A year ago I wasn’t smiling on the inside, but I smiled on the outside when I parted ways with my confining corporate cube. I was worried, but I never let it show. My friends congratulated me on my leap of faith, which felt more like a free fall, a shove off the top floor.

I am so grateful for those of you who continued to give me support. It wasn’t an easy time.

A year later, I’m still breathing. I let the anniversary pass with just a comment to my husband. I was glad it was on a weekend. I didn’t give it much thought. I was busy preparing for my Lanikai Triathlon, in which I scored a personal record, a personal victory, a slam-dunk and nail-that-coffin-shut-for-good sense of closure.

On the bright side, last Fall I took the state’s substitute teaching certification course and have been spending time with public school students K-12 on any given day. I love the hours and I love that someone else makes a teaching plan for me so they can take a personal day.

On another bright side, the freelance writing assignments continue. I wasn’t sure how much writing I would get, but my assignments at Hawaii Business Magazine have kept me busy and relevant in the local market. I am having stories published by Chaminade and Hawaii Pacific University, and am talking now with four more entities about writing for them. Freelance writing takes a lot of discipline. I can’t chuck it all for a bike ride, run or a go in the kayak if I have a looming deadline. And if I need to reach sources, I have to connect with them during normal business hours. With each article written the bonds of trust between an editor and I are reinforced. That’s important if I want more work!

Finally, the flexibility of freelancing and substitute teaching gives me more time with my family and it has given me more time to train for triathlons. I signed on with Boca Hawaii for training not only to challenge my body, but for encouragement when I’m feeling fragile on the inside. Last night one of my coaches asked me how I was doing. I told him I was tired. He said he could tell, gave me a little shoulder rub and a few encouraging words. The afterglow of a workout is uplifting, and I’m always glad when I go. There are about 40 of us in the Endurance Triathlon Training group and I know I’m not the only one feeling wiped out this week, but it’s all part of a great plan that will come to fruition on the Big Island next month for Ironman 70.3.

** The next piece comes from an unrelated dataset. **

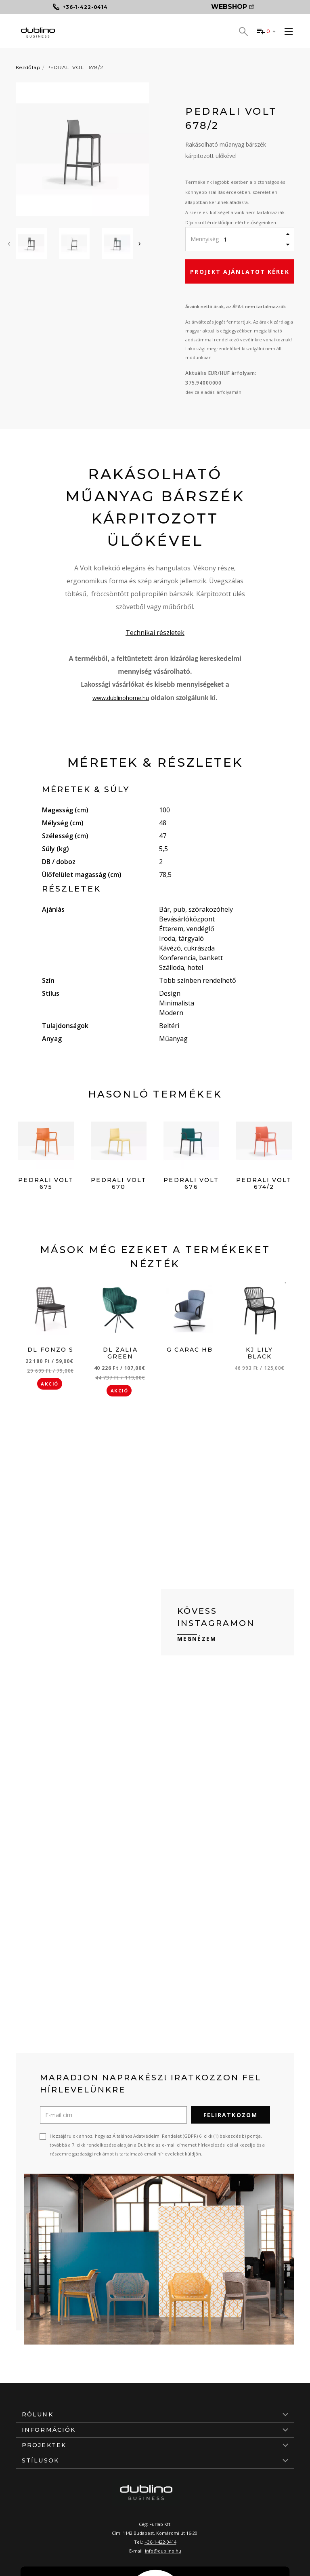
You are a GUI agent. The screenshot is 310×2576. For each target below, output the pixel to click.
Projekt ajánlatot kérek (239, 271)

I am so fortunate. I have a supportive and loving husband, two brilliant daughters who remind me of my true worth each day, friends who welcome me flaws and all, and a growing queue of editors who take a chance on me and like what they see.

A year later my inside smile matches my outside smile.





By lavagal

Hawaii Kai wife and mom. Melanoma Stage 3a Cancer survivor. English Language Arts teacher, English Learners Coordinator, and Paraprofessional Tutor. Super sub teacher. Dormant triathlete. Road cyclist and Masters swimmer. Gardener. Mrs. Fixit. Random dancer. Music Curator. A teenager trapped in an aging body. Did you know 60 is the new 40? It is.


  1. It’s amazing the difference a year makes on perspective and become whole. (I interviewed in Portland one year ago this week!)

  2. You are so awesome! You know I’ll be rooting for you when you are doing Ironman, and all the way through your journey there! XOXO

  3. Awesome! I’ll be spectating for the Honu 70.3. You’ll be another person to cheer for. Woot!!